- Born: 26 June 1981 (age 45) Burnie, Tasmania, Australia
- Occupations: Comedian, television and radio presenter, musician
- Spouse: Married
- Children: 2

= Josh Earl (comedian) =

Australian comedian and TV presenter

 Josh Earl (born 26 June 1981) is an Australian stand-up comedian, television and radio presenter, musician and formerly worked in a school library. He was the presenter of the short-lived revival version of the ABC's musical quiz show Spicks and Specks that ran from 5 February to 19 December 2014.

==Career==
Among Earl's many comedy performances have been Josh Earl is a Librarian which has been performed in Adelaide and Melbourne, and Josh Earl vs.
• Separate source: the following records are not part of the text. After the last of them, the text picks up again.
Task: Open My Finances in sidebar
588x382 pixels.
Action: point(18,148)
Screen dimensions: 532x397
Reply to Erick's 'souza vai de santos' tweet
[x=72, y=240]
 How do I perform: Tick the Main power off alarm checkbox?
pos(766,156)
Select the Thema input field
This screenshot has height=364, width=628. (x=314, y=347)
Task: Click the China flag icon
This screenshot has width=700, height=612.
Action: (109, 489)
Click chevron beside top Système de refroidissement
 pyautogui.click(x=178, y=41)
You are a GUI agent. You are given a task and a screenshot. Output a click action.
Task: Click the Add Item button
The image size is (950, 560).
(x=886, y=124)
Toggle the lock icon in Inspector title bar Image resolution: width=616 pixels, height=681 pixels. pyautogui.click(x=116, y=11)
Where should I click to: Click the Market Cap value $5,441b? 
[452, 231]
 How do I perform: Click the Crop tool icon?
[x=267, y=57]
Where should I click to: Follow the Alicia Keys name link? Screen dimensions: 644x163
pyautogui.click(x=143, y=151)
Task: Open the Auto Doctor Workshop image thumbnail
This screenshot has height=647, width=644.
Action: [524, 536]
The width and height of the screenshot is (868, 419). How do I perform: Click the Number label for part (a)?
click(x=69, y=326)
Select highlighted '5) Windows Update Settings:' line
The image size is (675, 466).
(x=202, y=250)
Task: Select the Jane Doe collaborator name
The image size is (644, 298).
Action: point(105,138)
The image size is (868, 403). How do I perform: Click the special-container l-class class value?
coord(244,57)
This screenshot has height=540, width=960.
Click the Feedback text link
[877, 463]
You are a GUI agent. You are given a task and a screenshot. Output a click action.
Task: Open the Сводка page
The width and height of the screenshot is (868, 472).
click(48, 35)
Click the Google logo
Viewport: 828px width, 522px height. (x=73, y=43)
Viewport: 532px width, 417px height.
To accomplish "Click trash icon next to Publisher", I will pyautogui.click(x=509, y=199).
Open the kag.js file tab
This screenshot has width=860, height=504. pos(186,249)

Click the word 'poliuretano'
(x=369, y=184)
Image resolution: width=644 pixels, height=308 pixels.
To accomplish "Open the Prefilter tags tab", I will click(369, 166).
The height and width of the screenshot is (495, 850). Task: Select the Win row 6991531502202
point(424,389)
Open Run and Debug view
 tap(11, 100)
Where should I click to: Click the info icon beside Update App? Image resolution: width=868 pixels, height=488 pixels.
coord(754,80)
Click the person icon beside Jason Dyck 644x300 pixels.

The Australian Women's Weekly Children's Birthday Cake Book, which toured Victoria and interstate venues.

Earl's radio appearances include the Lime Champions sketch show on Melbourne FM radio 3RRR and appearances on Triple J and radio 774 ABC Melbourne.

His television performances include the original Spicks and Specks show, Talkin' 'Bout Your Generation and Adam Hills Tonight.

Earl has also appeared over nine times at the Melbourne International Comedy Festival.

==Awards==
- Perth Fringe Festival 2012 – Best Comedy

==Personal life==
Earl is married and has two children.